Against a disqualified winner, the incumbent president who lost an election and does not have his mandate renewed would only be a matter for a hot legal contest. No court can upturn a mandate, only an election tribunal set up against technicalities around the conduct of the election. After all, in the case of Buhari vs. the INEC & Ors (2003), a Supreme Court Justice said: "The way politics is played in this country frightens me every dawning day. It is a fight-to-finish affair. Nobody accepts defeat at the polls…" Expect every trick to be out of the hat for this one.
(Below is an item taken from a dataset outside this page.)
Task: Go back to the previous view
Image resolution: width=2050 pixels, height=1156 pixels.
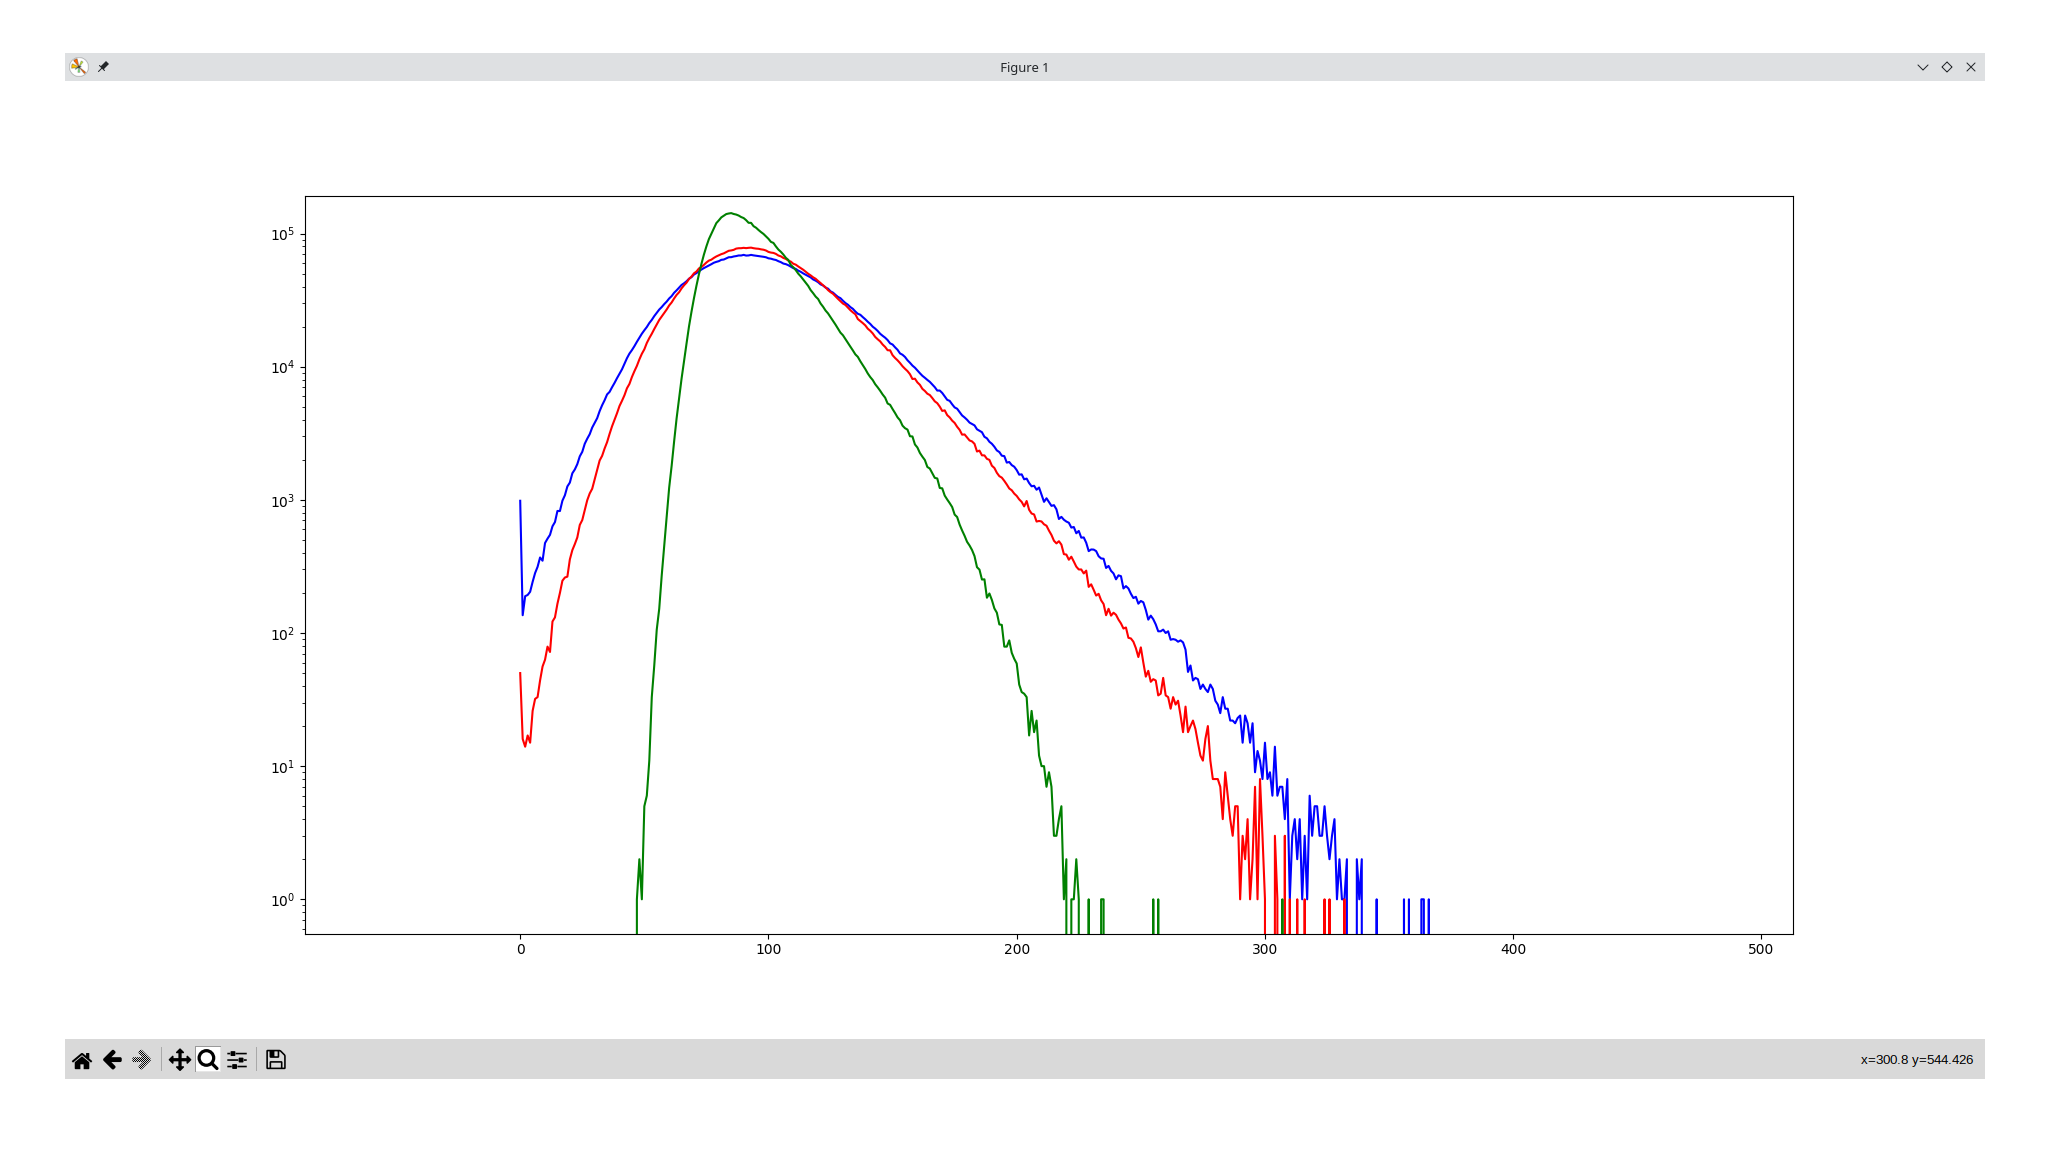Action: [x=112, y=1060]
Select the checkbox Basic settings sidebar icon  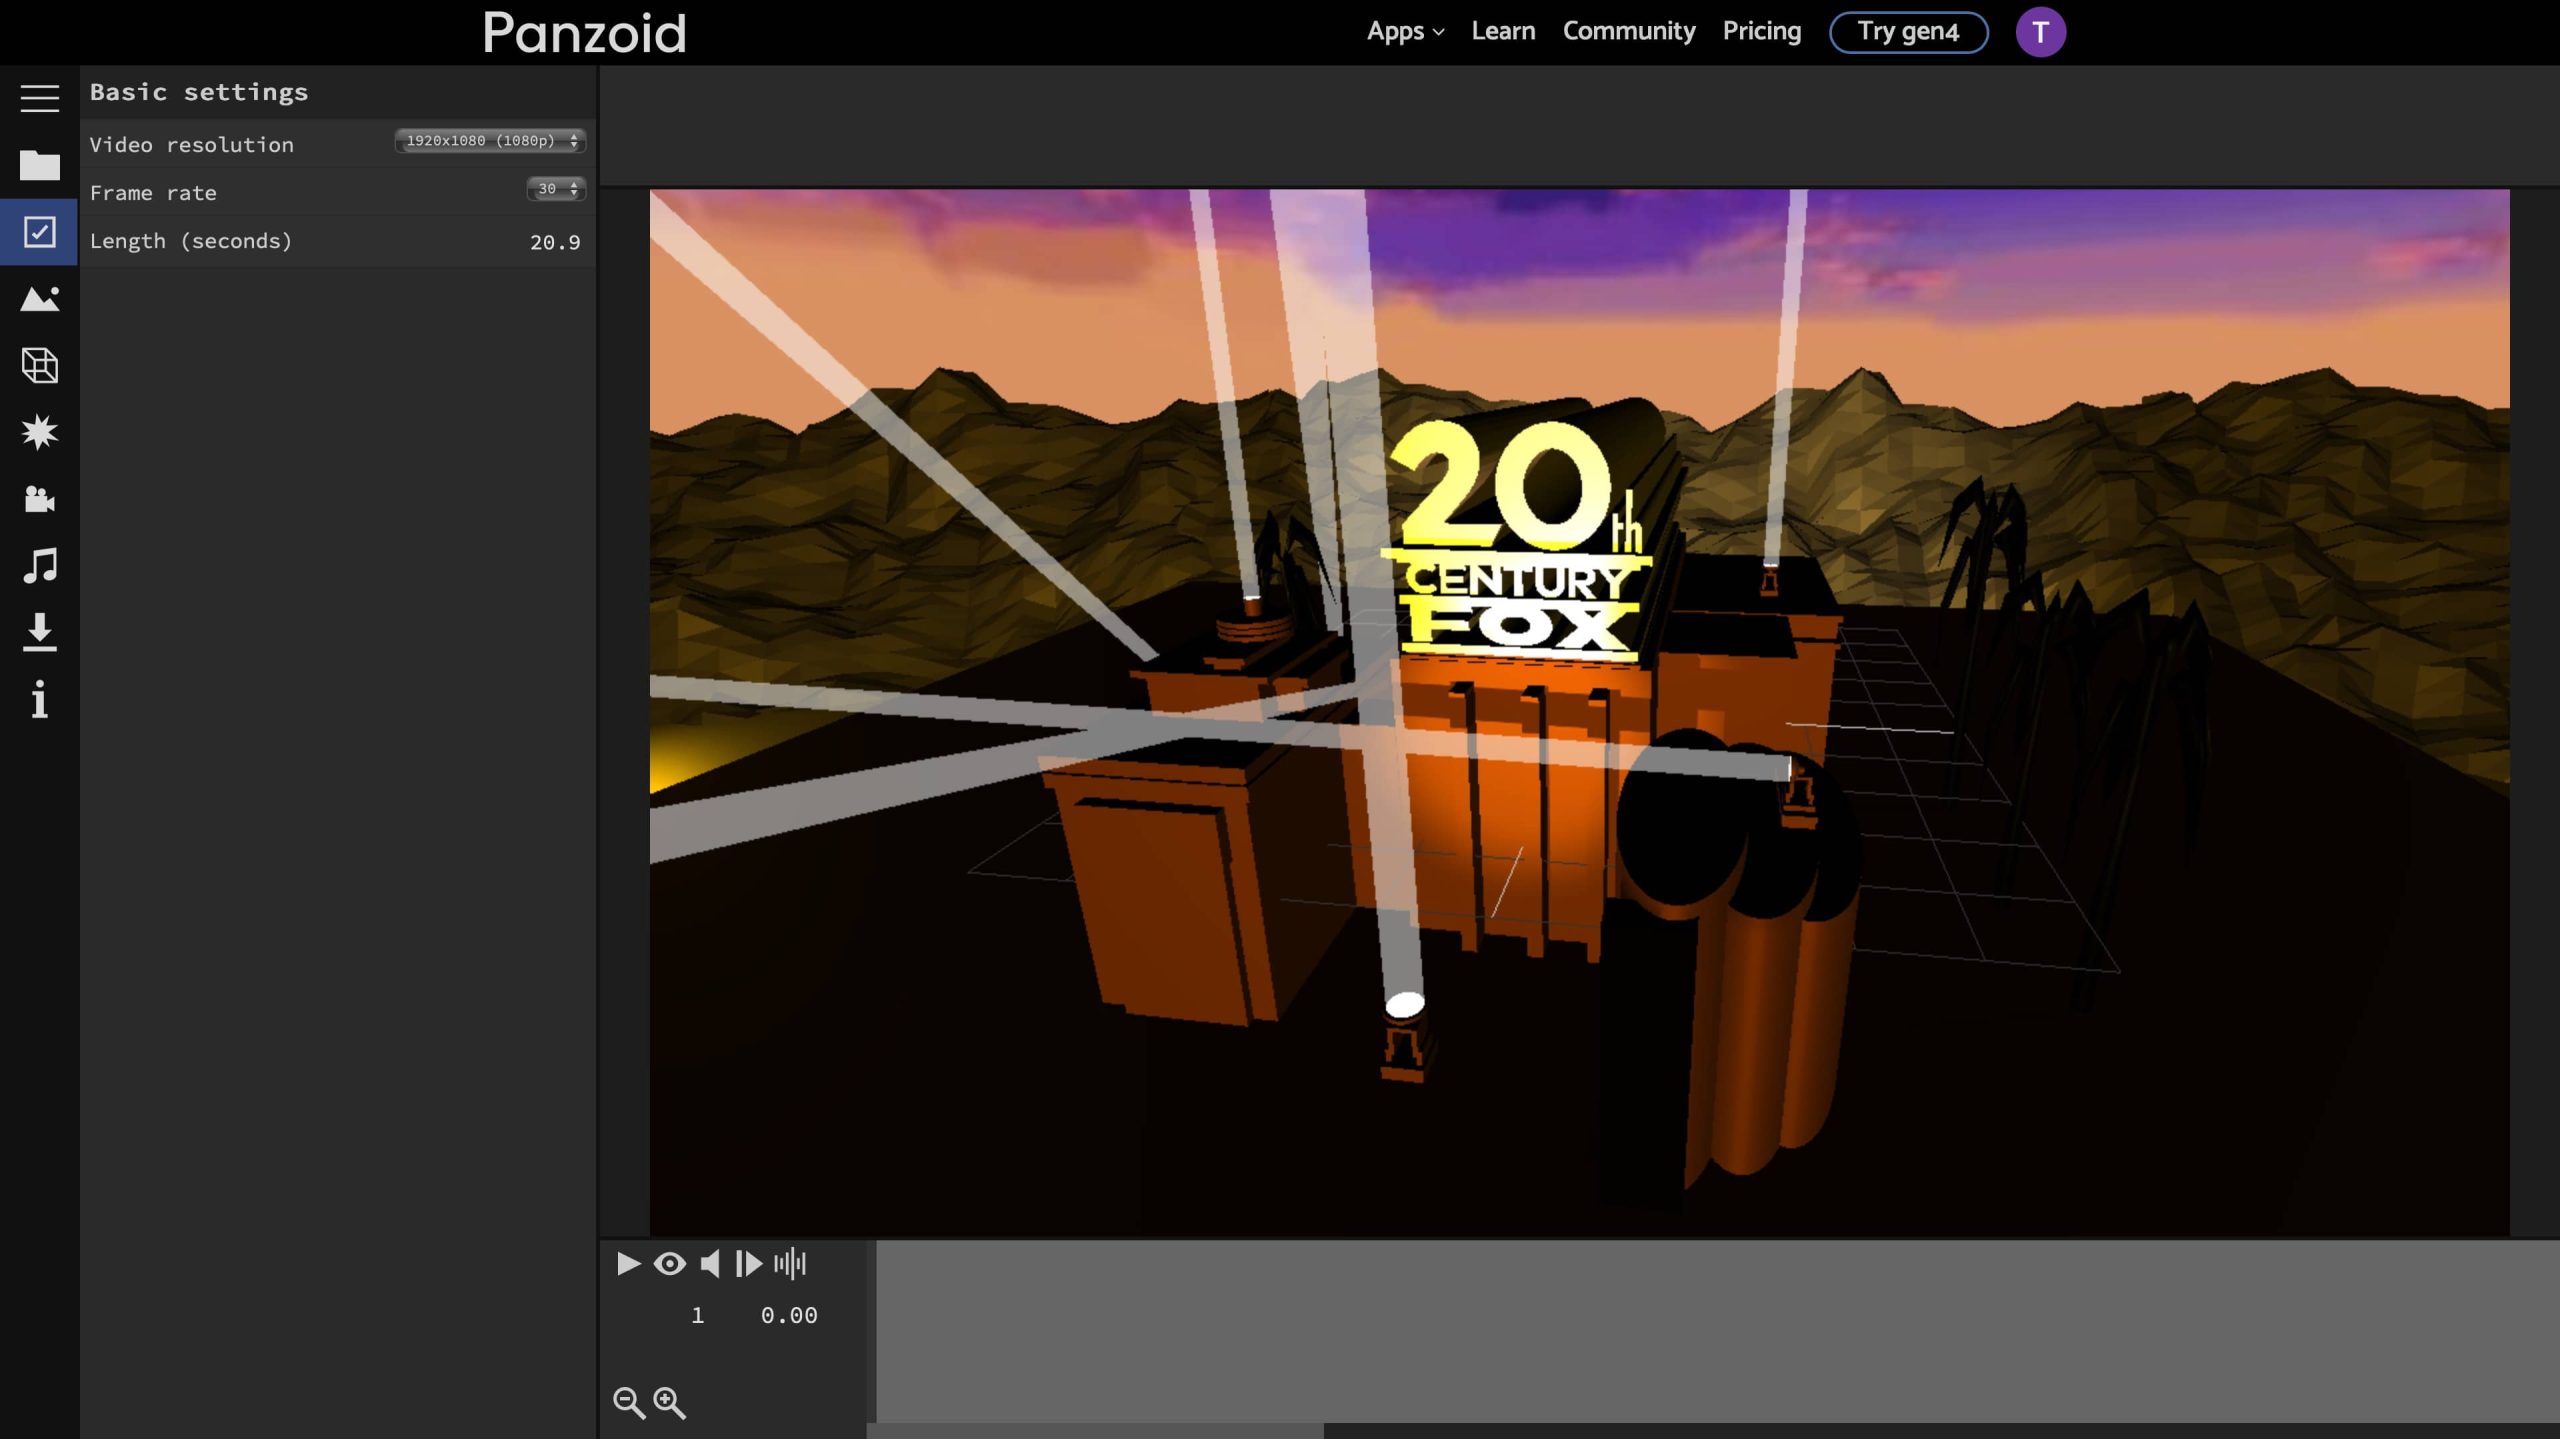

While the president’s camp would look to set up a sort of confusing scenario that could result in one of two things already being muted in public discourse, the president has already been accused, by no less than former president Olusegun Obasanjo, of working out two alternatives: a military intervention or the formulation of an interim national government.

Both options are not desirable for Nigeria’s democracy, but they are juicy scenarios for the power hawks. The window of opportunity to justify that has closed. Our constitution does not make any provision for an interim government or a “doctrine of necessity."

What could President Jonathan and his handlers be thinking? Come May 29, 2015, the scheduled climax of the 2015 elections, three major options are available for him. The first one is obviously his most desirable one: to retain power and continue till 2019. This is why he has been trying to be a great president over the last 6 weeks, visiting soldiers he has not visited for months, “grieving" with parents over a year-old tragedy, meeting with celebrities and youths, supposedly supporting financially religious and traditional rulers. No one could accuse the president of not working hard enough over the 6 weeks to the election to retain his mandate.

The alternative has prison written all over it, as First Lady Patience Jonathan and a few other Jonathan campaigners want us to believe. That undesirable alternative is Muhammadu Buhari being inaugurated president on May 29, 2015. In President Jonathan's head, losing out to Muhammadu Buhari is not the worst scenario. Buhari’s inauguration is. That is where a case on Buhari's eligibility to run comes in handy.

The APC and its supporters are already experiencing the difficulty of beating an incumbent president. The hurdles before Buhari are many, but as long as he crosses the most important hurdle – winning the March 28 election – few people will bet against him being inaugurated president.

When April 22nd comes, whatever the court decides would only be for the courts and legal historians. There is no law in Nigeria that grants a court the power to upturn an election mandate. So then, President Jonathan must now throw his hat – without necessarily losing the one on his head – to the Saturday poll.

The views expressed in this article are author’s own and do not necessarily represent the editorial policy of Legit.ng.